Because, she realised, if she didn’t speak them to someone, they would swamp her.
There was too much that she had pushed away.
‘At first, it was such fun,’ she began. ‘The daring, the intrigue. Boring too, often, of course, but always with the feeling that something might happen, and knowing that what I was doing was, in its way, useful. And I knew no one, except the people I was sent to know. Mostly men, mostly officers. My mother’s family are all here now, thank goodness.
But then, I made new friends that I didn’t intend.
The family in the flat beside mine; a mother, father and daughter.
Hannah. She played the violin. Terribly. ’ A tiny smile.
Honor smiled back. ‘Go on.’
And Doris told her. About Hannah, her violin. Beatrice, her plea for help. Doris’ failure.
‘I couldn’t ask for the help they needed, even though I knew the very people who could have helped them.
Because to do that would have been to risk everything I did there.
Everything I had been sent to do. That’s when I realised the terrible truth of the position I was in, and I hated it.
In order to help many, I couldn’t help the few who were in front of me.
I did nothing.

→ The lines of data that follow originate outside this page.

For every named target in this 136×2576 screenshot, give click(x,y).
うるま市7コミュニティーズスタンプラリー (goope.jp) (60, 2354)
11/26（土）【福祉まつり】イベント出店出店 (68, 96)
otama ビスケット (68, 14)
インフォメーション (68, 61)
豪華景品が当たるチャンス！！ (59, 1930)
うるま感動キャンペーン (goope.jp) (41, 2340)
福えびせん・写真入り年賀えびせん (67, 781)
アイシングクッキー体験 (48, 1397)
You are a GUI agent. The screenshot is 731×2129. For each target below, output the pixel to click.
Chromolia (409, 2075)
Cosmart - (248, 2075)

Except listen. I listened every day to Hannah, scraping away, trying so very hard.
’ She gave a weak and shaky smile. ‘The sound of that violin to me was as though she were the greatest soloist in the world. Because it meant that she was still there. Until she wasn’t. ’
‘But you did try to help,’ Honor said.
‘Yes, but too late. They were gone before I could do anything. Just as I had decided that I didn’t care anymore, that I would help them whatever it took, they were gone.’

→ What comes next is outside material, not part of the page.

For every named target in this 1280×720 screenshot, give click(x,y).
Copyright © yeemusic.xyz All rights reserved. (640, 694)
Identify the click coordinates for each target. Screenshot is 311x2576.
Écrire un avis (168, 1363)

‘Do you know where?’ Honor asked when it seemed that Doris could say nothing more.
‘No. I never found out. They left everything behind. Their furniture, Hannah’s violin. I took it from the back of the lorry and I have it still. After that, nothing was quite the same.’
‘But you stayed?’
‘Of course. To do what I went there to do. That can’t change.’
‘But you are changed?’
‘I think I must be.’
Doris waited for Honor to tell her to be careful. She didn’t. ‘How lonely you must be,’ she said.